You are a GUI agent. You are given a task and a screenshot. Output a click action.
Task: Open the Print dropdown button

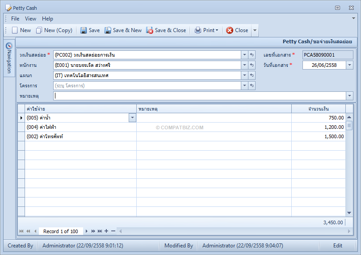click(x=206, y=30)
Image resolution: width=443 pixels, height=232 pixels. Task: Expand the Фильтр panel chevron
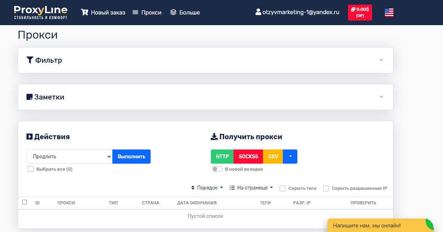pyautogui.click(x=381, y=60)
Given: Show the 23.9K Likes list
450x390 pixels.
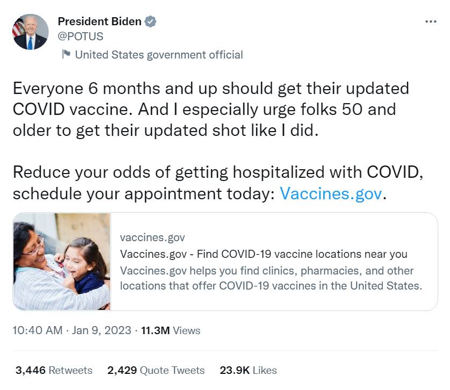Looking at the screenshot, I should pyautogui.click(x=248, y=370).
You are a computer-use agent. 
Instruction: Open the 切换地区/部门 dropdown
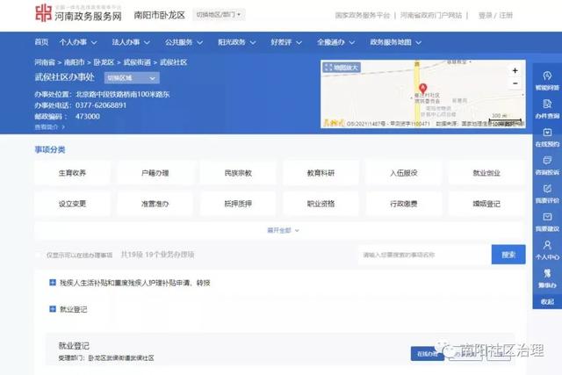coord(219,15)
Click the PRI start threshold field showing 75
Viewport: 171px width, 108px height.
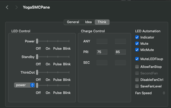tap(102, 52)
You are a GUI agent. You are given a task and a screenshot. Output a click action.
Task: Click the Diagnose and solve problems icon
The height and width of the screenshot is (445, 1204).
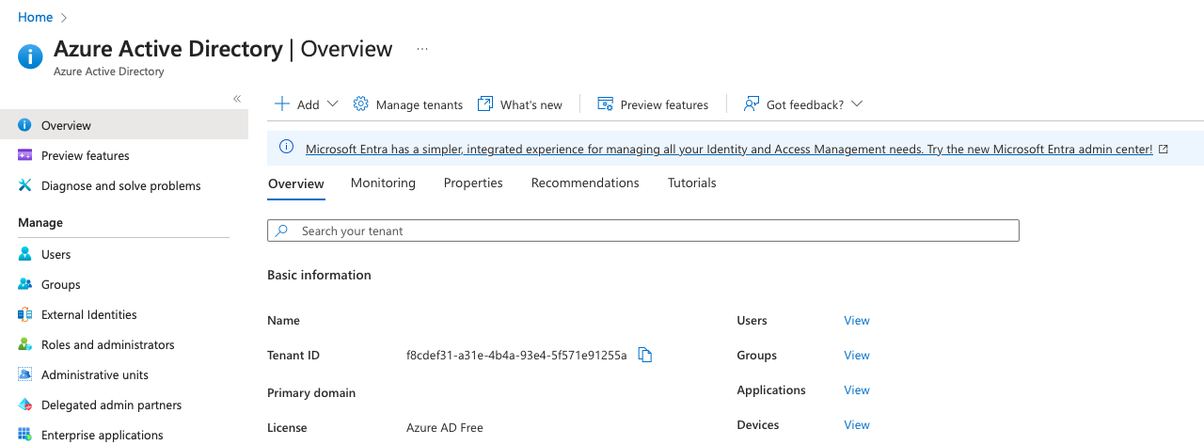[25, 185]
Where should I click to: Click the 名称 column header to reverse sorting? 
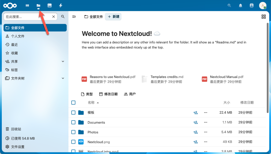point(91,103)
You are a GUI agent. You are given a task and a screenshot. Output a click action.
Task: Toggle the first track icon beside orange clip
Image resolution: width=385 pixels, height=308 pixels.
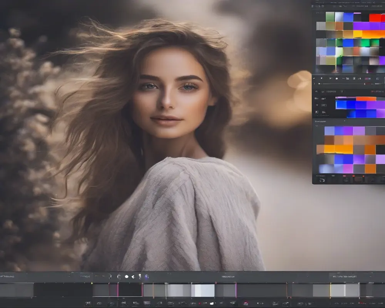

* **Task description**: Can you return all the records above word for word, leaving out the pictures?

* **Written reply**:
You are a GUI agent. You are given a task and a screenshot. Output a click action.
Task: Open the Print dropdown button

click(x=206, y=30)
Image resolution: width=443 pixels, height=232 pixels. Task: Expand the Фильтр panel chevron
pyautogui.click(x=381, y=60)
Given: Show the 23.9K Likes list
450x390 pixels.
Looking at the screenshot, I should pyautogui.click(x=248, y=370).
You are a computer-use agent. 
Instruction: Open the 切换地区/部门 dropdown
coord(219,15)
Click the PRI start threshold field showing 75
Viewport: 171px width, 108px height.
tap(102, 52)
You are a GUI agent. You are given a task and a screenshot. Output a click action.
Task: Click the Diagnose and solve problems icon
The height and width of the screenshot is (445, 1204).
[25, 185]
Where should I click to: Click the 名称 column header to reverse sorting? 
point(91,103)
You are a GUI agent. You are given a task and a screenshot. Output a click action.
Task: Toggle the first track icon beside orange clip
Image resolution: width=385 pixels, height=308 pixels.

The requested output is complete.